Collected data entries:
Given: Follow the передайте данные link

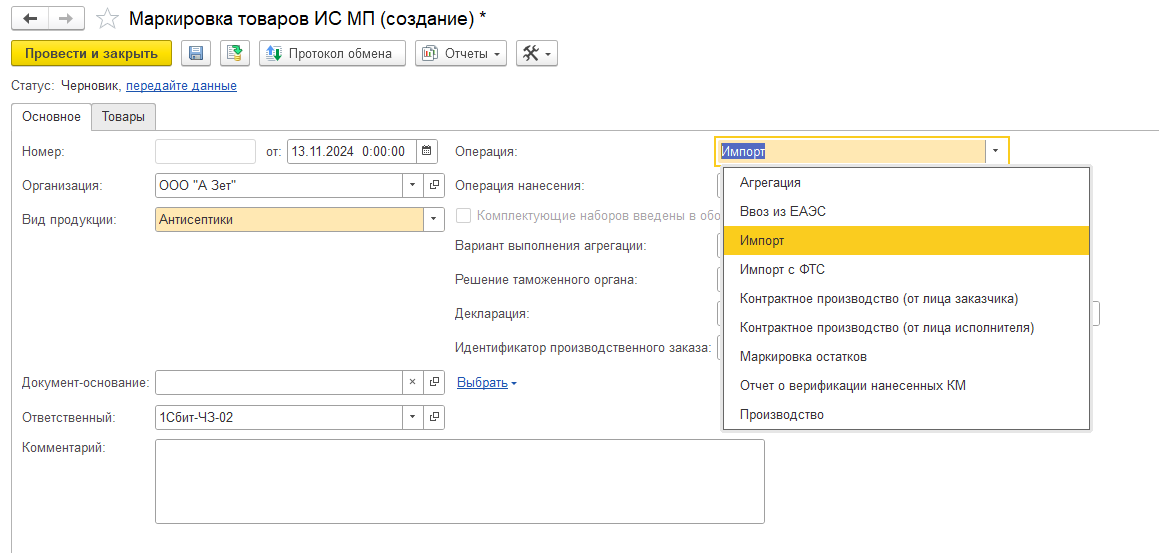Looking at the screenshot, I should tap(181, 86).
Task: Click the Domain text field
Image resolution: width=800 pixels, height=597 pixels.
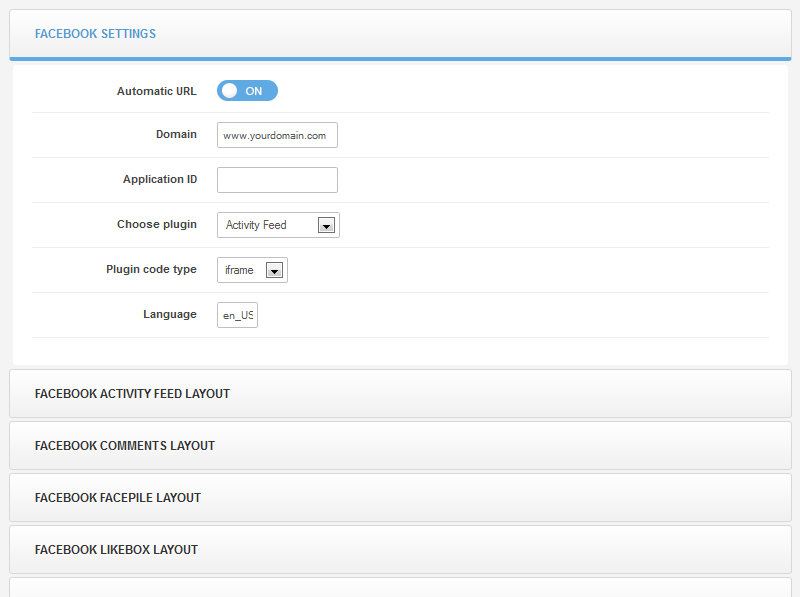Action: click(x=277, y=135)
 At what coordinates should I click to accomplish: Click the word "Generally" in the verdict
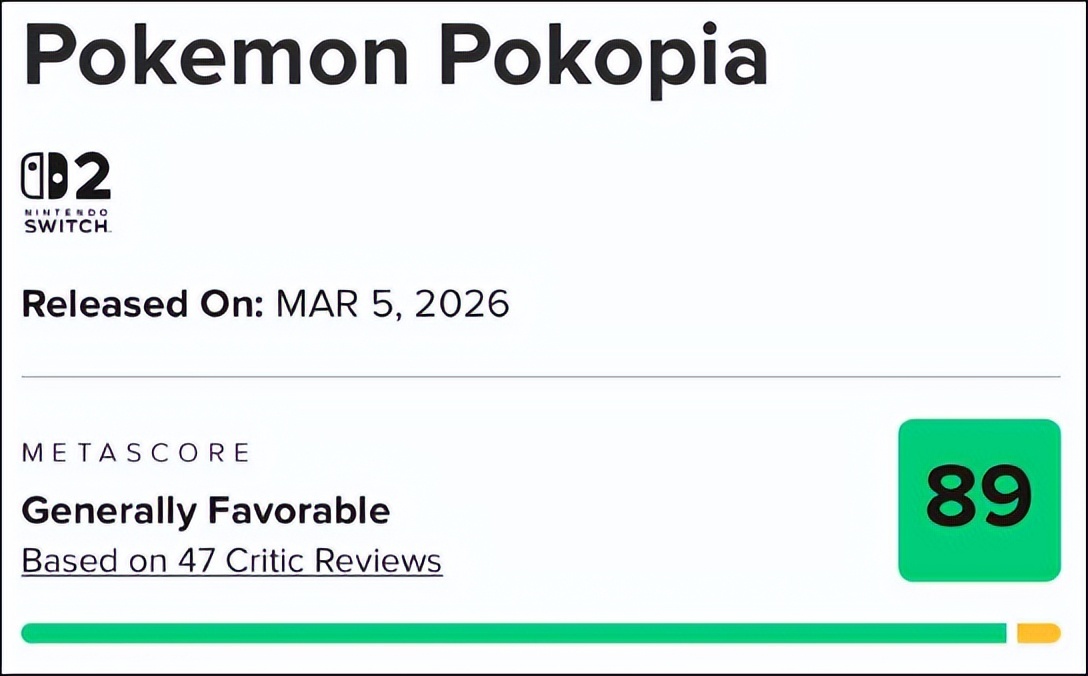[107, 511]
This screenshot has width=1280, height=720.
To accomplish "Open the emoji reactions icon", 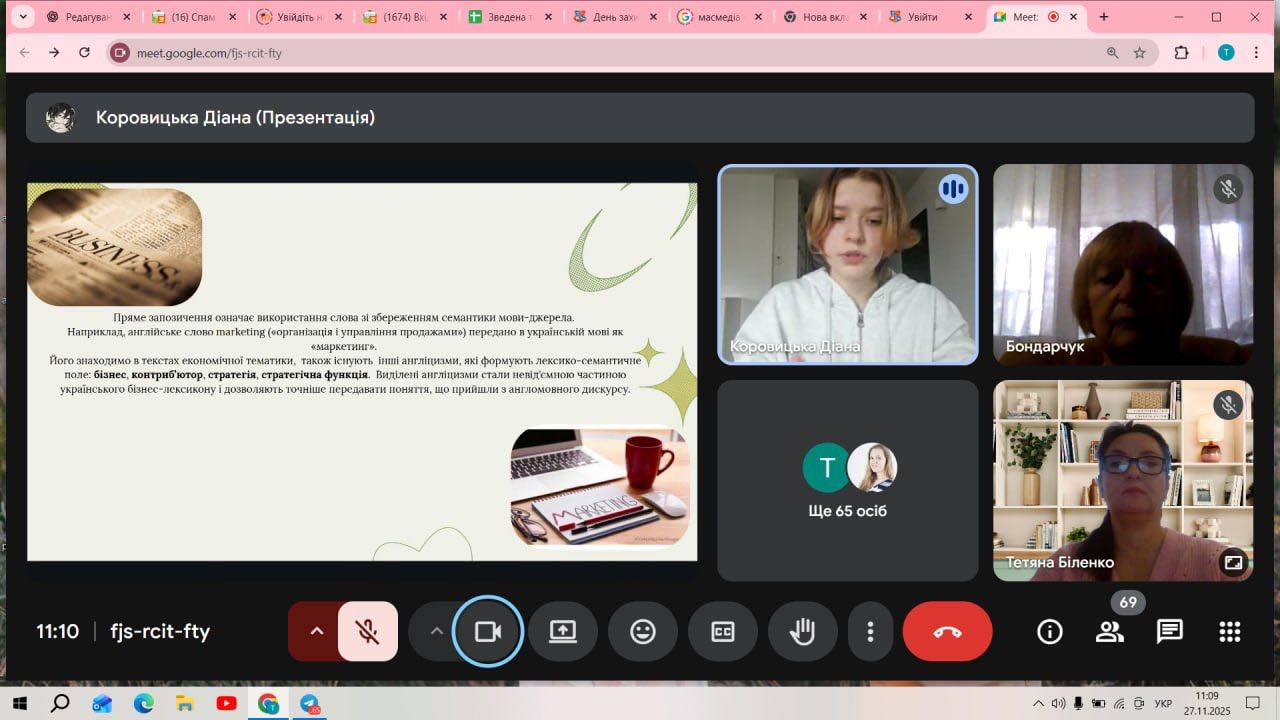I will point(643,631).
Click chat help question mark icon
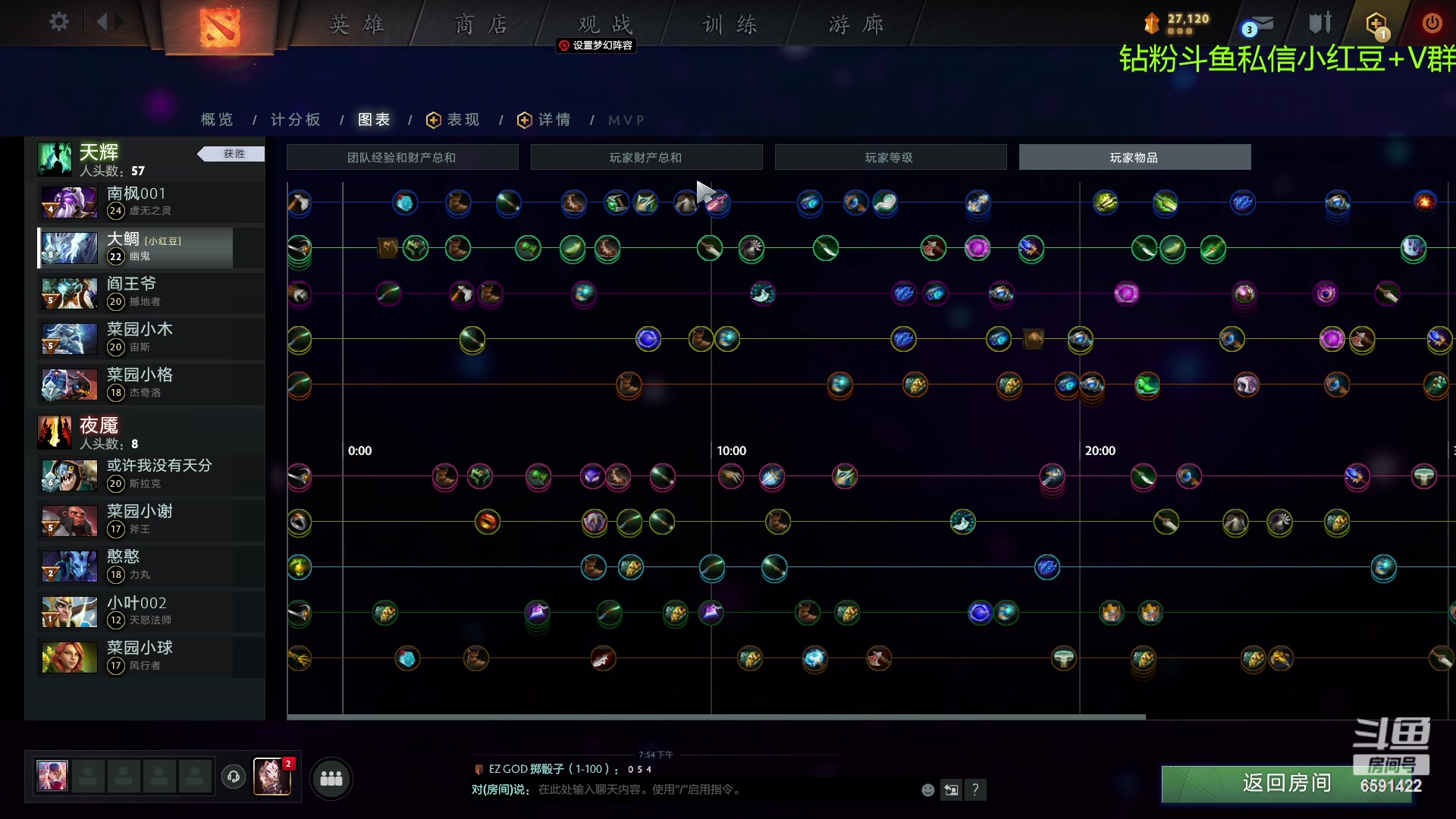 pyautogui.click(x=975, y=790)
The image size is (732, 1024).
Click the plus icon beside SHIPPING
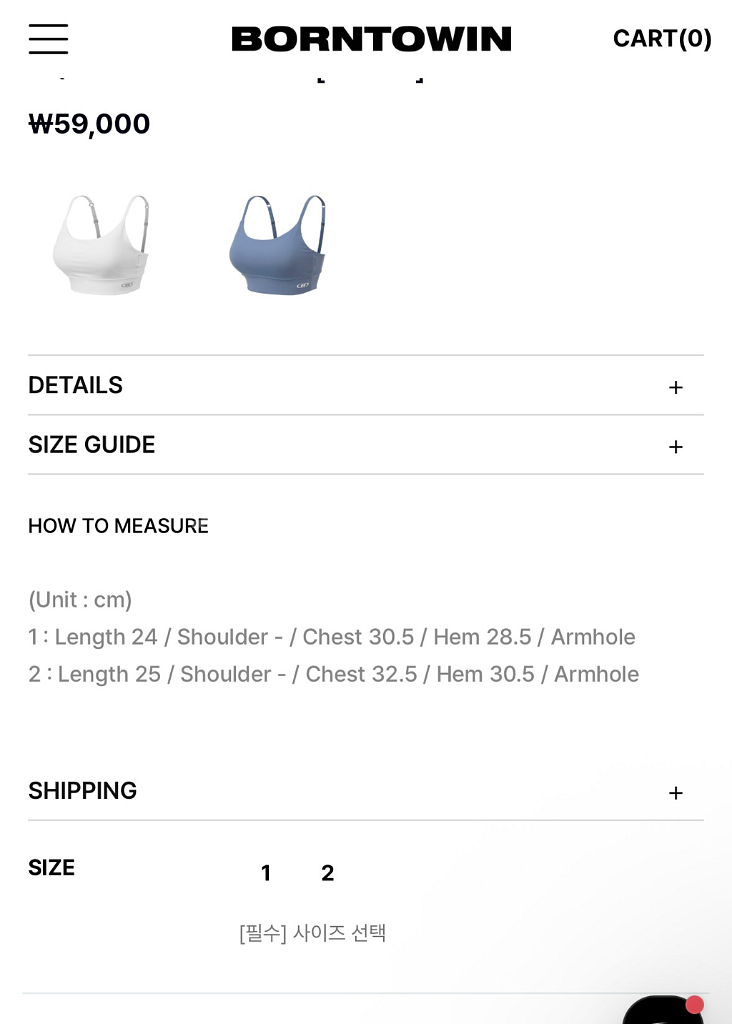[x=676, y=792]
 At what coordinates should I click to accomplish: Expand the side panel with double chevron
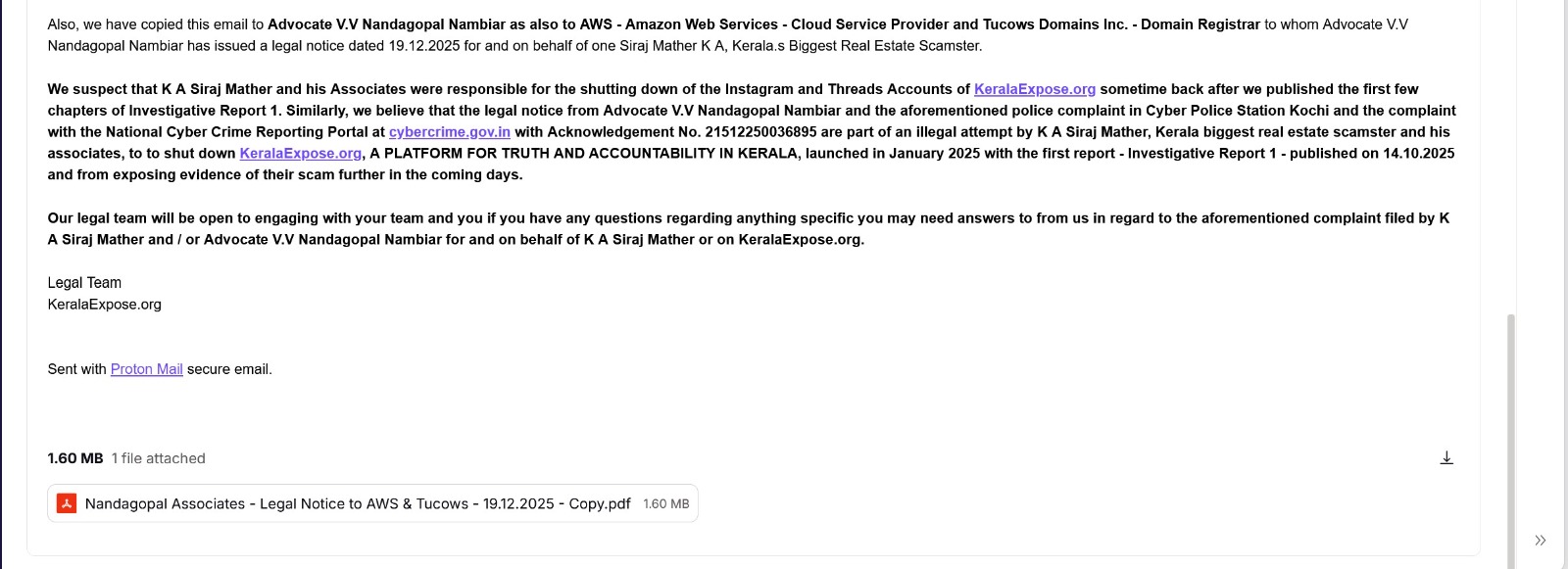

**TASK ITEM**
Print exactly, with no pictures, the lines above from the one that holds "Image resolution: width=800" through the one that holds "This screenshot has width=1280, height=720.", both of them included.

**ANSWER TO THIS EXERCISE**
Image resolution: width=800 pixels, height=597 pixels.
Action: click(x=277, y=135)
 At what coordinates should I click to accomplish: Click the word "Generally" in the verdict
[107, 511]
This screenshot has width=1280, height=720.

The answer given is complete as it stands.